Poindexter Is Still Wrong

There is a reason I never feared John Poindexter’s Total Information Awareness plan, why I don’t even fear the secret NSA equivalent now being built.

It won’t work.

My suspicions were confirmed this week by Bruce Schneier, a name to reckon with. Schneier runs Counterpane. He is THE leading computer security expert on the planet. Honest.

And in Wired this week, he says it quite clearly.

Let’s look at some numbers. We’ll be optimistic — we’ll assume the
system has a one in 100 false-positive rate (99 percent accurate), and
a one in 1,000 false-negative rate (99.9 percent accurate). Assume 1
trillion possible indicators to sift through: that’s about 10 events —
e-mails, phone calls, purchases, web destinations, whatever — per
person in the United States per day. Also assume that 10 of them are
actually terrorists plotting.

This unrealistically accurate system will generate 1 billion false
alarms for every real terrorist plot it uncovers. Every day of every
year, the police will have to investigate 27 million potential plots in
order to find the one real terrorist plot per month. Raise that
false-positive accuracy to an absurd 99.9999 percent and you’re still
chasing 2,750 false alarms per day — but that will inevitably raise
your false negatives, and you’re going to miss some of those 10 real
plots.

Schneier then runs the numbers. Terrorist plots are like tiny needles in big haystacks.

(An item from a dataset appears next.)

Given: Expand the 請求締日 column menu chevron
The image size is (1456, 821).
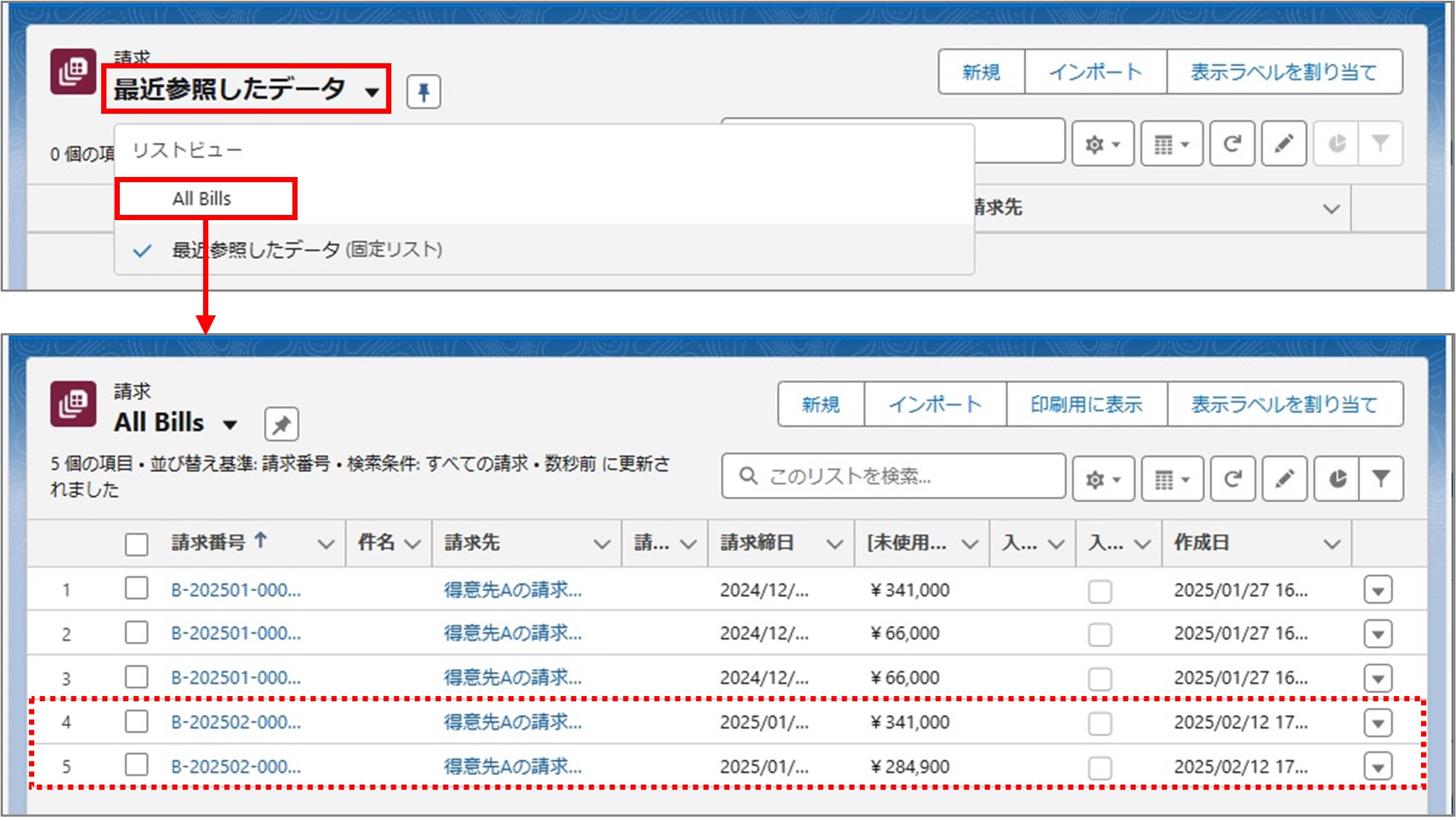Looking at the screenshot, I should pos(835,544).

No matter how finely you tune your filter running through that haystack, you are going to come up with too many false positives.

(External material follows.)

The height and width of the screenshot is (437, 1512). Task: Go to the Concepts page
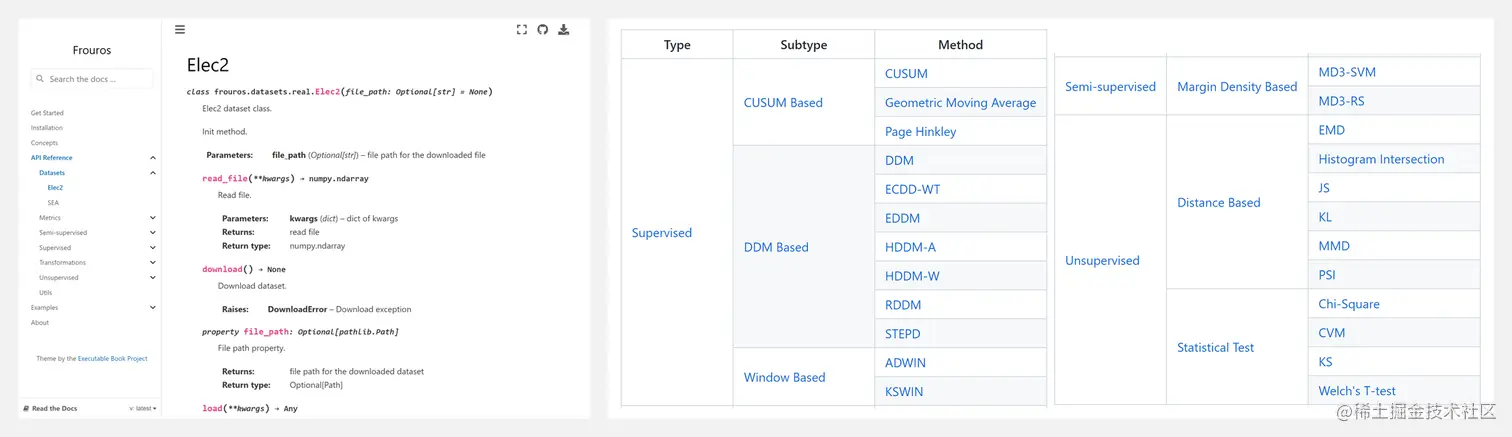[x=44, y=143]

Instead of draining the pond, he suggests, fish where the fish are. Use human intelligence, not just machines. Dogged police work works.

For those of you who have forgotten, Poindexter was Ollie North’s boss, the National Security Advisor to President Reagan during the Iran-Contra scandal. He was pardoned for his crimes, but there is no real punishment for stupidity. Just because someone is named after a cartoon character doesn’t mean they have A Clue.